I guess I wanted to first ask about the pipeline of customers going into 2025. Given what you've signed now, I'd imagine if you haven't signed anything by August, September, there won't be much to ship in the first part on 2025. I'm just curious to see how much you've got in the pipeline, at least in the final phases of being signed to kind of get on to the road in the first part of next year?

Rick Dauch

Analyst

We have two orders in house right now for about 30 trucks, which we have some of those built and then they got to go through the upfit process. There's 15 of those are for W56 208, and 15 or for the W178 right now. We have additional pending orders that would have trucks shipped either late this year or early next year depending on what the upfit conditions are, okay. I used to be on the Board at the Shift Group a long time ago. As I recall, a lot of the big fleets negotiate as part of their budgeting process for the following year, they start budgeting how many trucks they'd like to buy and they button those orders in by October 1, and then they get approval from the Board later in the year, then you know how many trucks you're going to build next year. So that's where we're working through right now. We're sitting here in late August, basically. We hope to get some positive news on a couple of those fleets here between now and October 1. I know that one fleet we've tested with like our truck, so they prefer to use our chassis only and you put a body on that. We've worked with two of the upfitters that do those kind of bodies for that kind of fleet. And another fleet asked if we would go to a lower range vehicle, which would cost less money to help them their business case and we're working on that right now as well. So most companies use the delivery vehicles travel less than 100 miles a day.
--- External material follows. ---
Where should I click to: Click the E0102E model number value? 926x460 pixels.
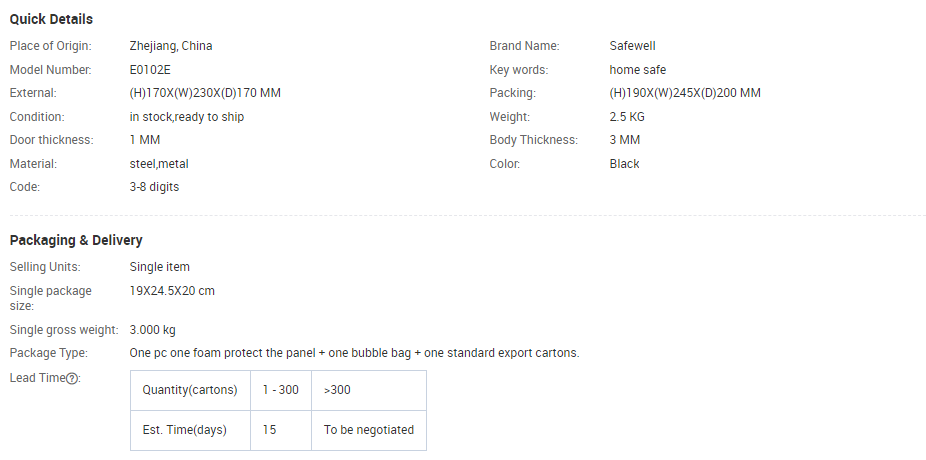point(150,70)
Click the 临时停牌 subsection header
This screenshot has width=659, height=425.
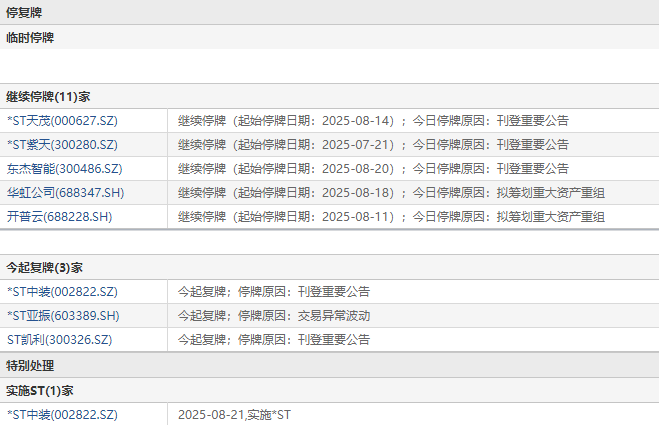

As you know, with both our W4 CC and W750 and the W56 have a range of 150. So if you want a truck with less…

Mike Shlisky

Analyst

I also wanted to ask, you had mentioned -- I think you mentioned putting a new project or a product on ICE temporarily as part of probably plan to preserve cash. How much of a departure was is that vehicle? Was it something that you would have been very complementary what you're doing? Or is it something kind of brand new, different class, different signs? I'm just kind of curious to see.

Rick Dauch

Analyst

Yes, it's a complimentary Class 5-6 product based on feedback from our customers who are not using step van, okay? And so it just pushes out 12 to 18 months. It’s more for utility-type trucks and service trucks. So think of a W4 CC vehicle on steroids, basically a little slightly bigger. We see some open opportunities out there, especially in California and some of the utility companies that work there. So we're looking at different ways how we skim that gap. But first, we have to make it through our launch and our birth, and that's based on last mile delivery use of step van or strip chassis that are built into step vans. So short-term, we need to survive and move forward. And longer term, we can get the orders in here and build trucks and then we can add that on a product in the future. Doesn't hurt us in the near-term financials, it will help us in the long-term.

Operator

Operator

We reached the end of our question-and-answer session. I'll just turn the floor back over for any further or closing comments.

Rick Dauch

Analyst

I appreciate everybody calling in, Craig and Mike, I appreciate your questions. Happy to have follow-up calls with you and Bob and Stan later today, and we'll keep fighting here at Workhorse to make sure that we survive and win. Thanks a lot. Have a great day. Bye.

Operator

Operator

Thank you. That does conclude today's teleconference webcast. You may disconnect your line at this time, and have a wonderful day. We thank you for your participation today.